WHAT TO WORK ON: Please copy exactly the lines from the one containing "Image resolution: width=817" to the end of the entries, both included, and nothing else. Omit every picture.

PROVIDED RECORDS:
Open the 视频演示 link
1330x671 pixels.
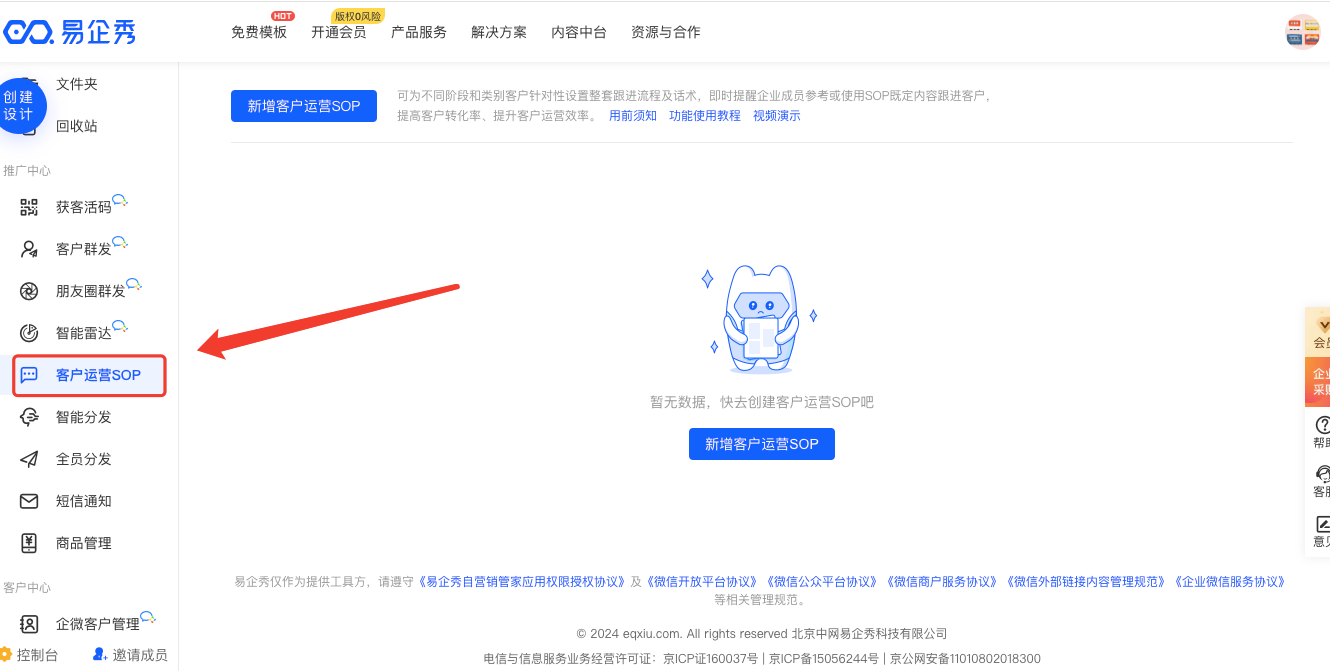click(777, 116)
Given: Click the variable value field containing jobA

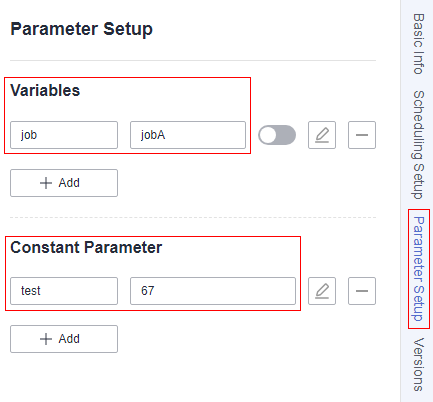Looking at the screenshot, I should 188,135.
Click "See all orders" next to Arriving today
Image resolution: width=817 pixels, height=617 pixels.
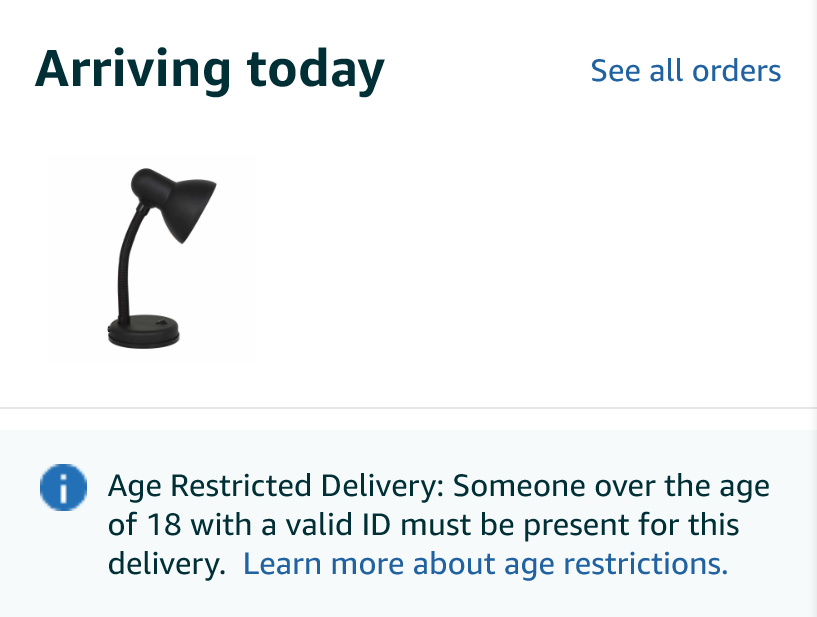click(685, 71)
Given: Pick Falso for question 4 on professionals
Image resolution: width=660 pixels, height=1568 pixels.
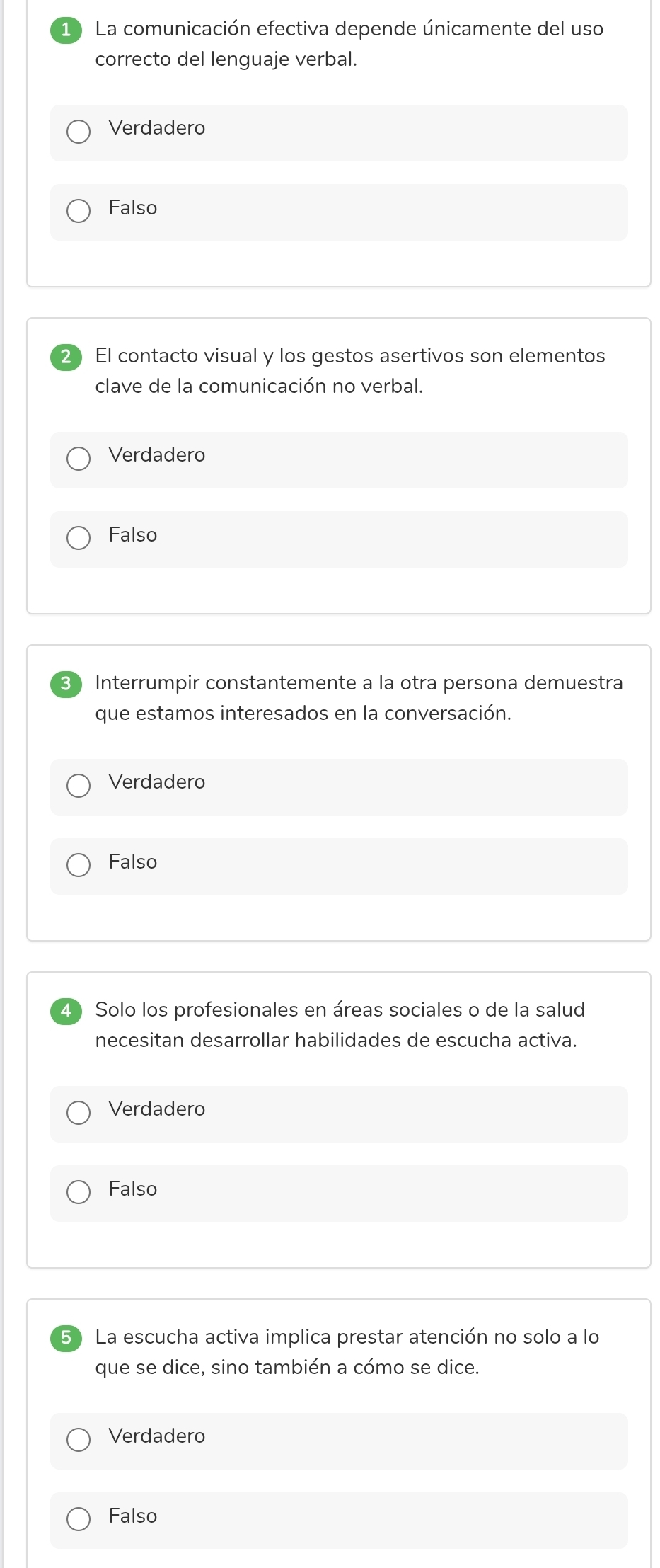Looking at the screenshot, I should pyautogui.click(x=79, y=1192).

RESULT OF THE TASK:
Image resolution: width=817 pixels, height=617 pixels.
click(685, 71)
Given: Pick Falso for question 4 on professionals
Image resolution: width=660 pixels, height=1568 pixels.
Looking at the screenshot, I should pyautogui.click(x=79, y=1192).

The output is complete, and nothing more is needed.